--- Start SOURCE TEXT ---

# upcoming punk and metal shows in bend OR



## Foman (Jan 18, 2013)

These are upcoming shows in bend OR and surrounding towns for any ya'll that are going to be coming through central oregon.
feb. 16
Machetaso Profano, Hive Tyrant and more TBA @ the domino rooom
http://www.facebook.com/#!/events/113120728864573/
feb. 23
bloodoath, open defiance, hive tyrant and oblivorous @ Big T's in redmond
http://www.facebook.com/home.php#!/events/256782844453392/


I'll keep posting more shows. Right now we have some lined up right now til august. Hit me up if you come through my neck of the woods!


----------



## bsixsixsix (Jan 20, 2013)

I'll be up in Seattle till 2/14. Would be awesome to get down to Bend for the feb. 16th show! fuck yes!


----------



## Foman (Jan 23, 2013)

word up dooder hit me up if you make it down. the rum rebellion show was fucking rad.


----------



## Foman (Jan 30, 2013)

March 16 @ the Domino room
Fuck winter fest featuring:
Slow Children, General Nasty, Violation, Bloodoath, Hive Tyrant, Jerrys Middlefinger and maybe more
http://www.facebook.com/events/502166476493051/
Should be a good one, all day event starting @ 2:00 and is a benifit for Human Dignity Coalition. Check out what the benifit is for at http://humandignitycoalition.com/


----------



## CorruptToaster (Jul 25, 2013)

are there any more shows ever occuring in bend?


----------

--- End SOURCE TEXT ---
--- Start PROVIDED MATERIAL ---

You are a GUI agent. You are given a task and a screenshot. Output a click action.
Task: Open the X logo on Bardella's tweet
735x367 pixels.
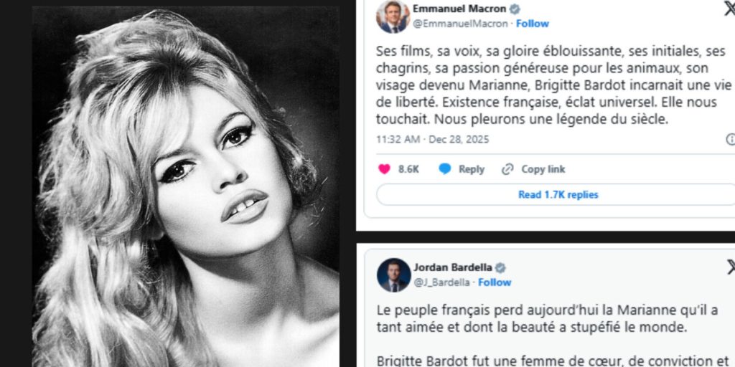point(731,267)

--- End PROVIDED MATERIAL ---

In the thread about punk and metal shows in Bend, which organization does the March 16 show at the Domino Room benefit?

Human Dignity Coalition